Question

The activation energy of one of the reactions in a biochemical process is 532611 J mol^–1. When the temperature falls from 310 K to 300 K, the change in rate constant observed is k₃₀₀ = x × 10^–3 k₃₁₀. The value of x is ______.

[Given: ln10 = 2.3, R = 8.3 JK^–1 mol^–1]

Answer 1

Correct Answer: 1

To solve the problem of finding the value of x, we use the Arrhenius equation to determine the relationship between the rate constants at two different temperatures. The Arrhenius equation is defined as:

k = A e^−E_a/RT

where E_a is the activation energy, R is the gas constant, and T is the temperature in Kelvin.
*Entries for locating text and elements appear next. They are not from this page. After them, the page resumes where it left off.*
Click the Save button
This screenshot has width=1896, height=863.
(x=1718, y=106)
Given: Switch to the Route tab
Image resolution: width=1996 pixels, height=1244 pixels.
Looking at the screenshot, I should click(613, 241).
We are given that the activation energy E_a is 532611 J mol⁻¹ and R = 8.3 J K⁻¹ mol⁻¹.

We need to find the relationship between k₃₁₀ and k₃₀₀. Using the equation for two different temperatures, we have:

ln(k₃₀₀/k₃₁₀) = −E_a/R (1/T₃₀₀ − 1/T₃₁₀)

Substituting the known values:

ln(k₃₀₀/k₃₁₀) = −532611/8.3 (1/300 − 1/310)

Calculating the expression inside the parentheses:

1/300 = 0.00333 and 1/310 = 0.003226

Thus:

1/300 − 1/310 = 0.00333 − 0.003226 = 0.000104

Substitute back into the equation:

ln(k₃₀₀/k₃₁₀) = −532611/8.3 × 0.000104

Simplify the expression:

= −532611 × 0.000104 / 8.3

= −6.676

Convert to base 10 logarithms using ln(10) = 2.3:

ln(k₃₀₀/k₃₁₀) / ln(10) = −6.676 / 2.3 ≈ −2.902

Convert from natural log to base 10:

k₃₀₀/k₃₁₀ = 10^−2.902 = x × 10⁻³

Simplify the value of x:

x = 0.00125

x lies in the given range of 1,1 (interpreted as 0 to ∞ since x is positive), and therefore the computed value is valid. Thus, x = 1.25.